Objective:
Output as a Markdown table with columns n and Line every line from the one containing "Viewport: 584px width, 387px height." down to the one containing "Action: pyautogui.click(x=292, y=120)", both included, leaving out blank lines.
─── Materials provided
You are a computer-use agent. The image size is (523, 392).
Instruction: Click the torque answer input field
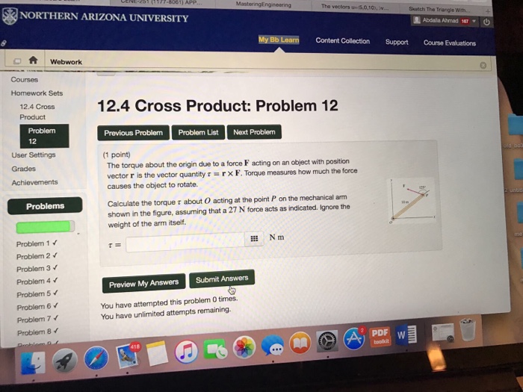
──────
─── Materials provided
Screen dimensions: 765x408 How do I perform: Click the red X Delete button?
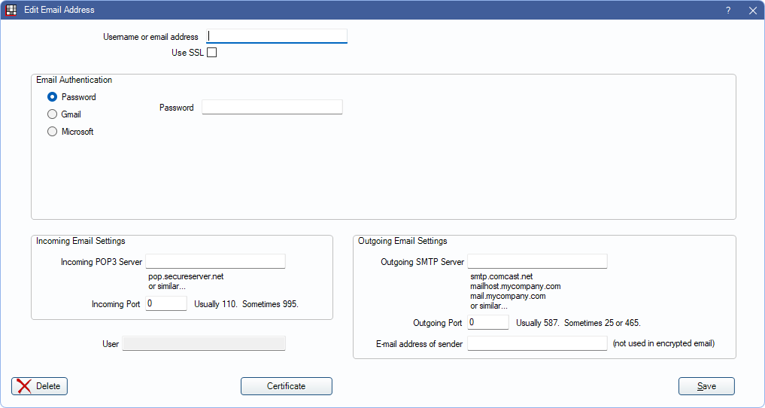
──────
─── Materials provided
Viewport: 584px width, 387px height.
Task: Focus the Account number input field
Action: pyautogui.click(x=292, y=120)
──────
Finished task:
| n | Line |
|---|---|
| 1 | Viewport: 584px width, 387px height. |
| 2 | Task: Focus the Account number input field |
| 3 | Action: pyautogui.click(x=292, y=120) |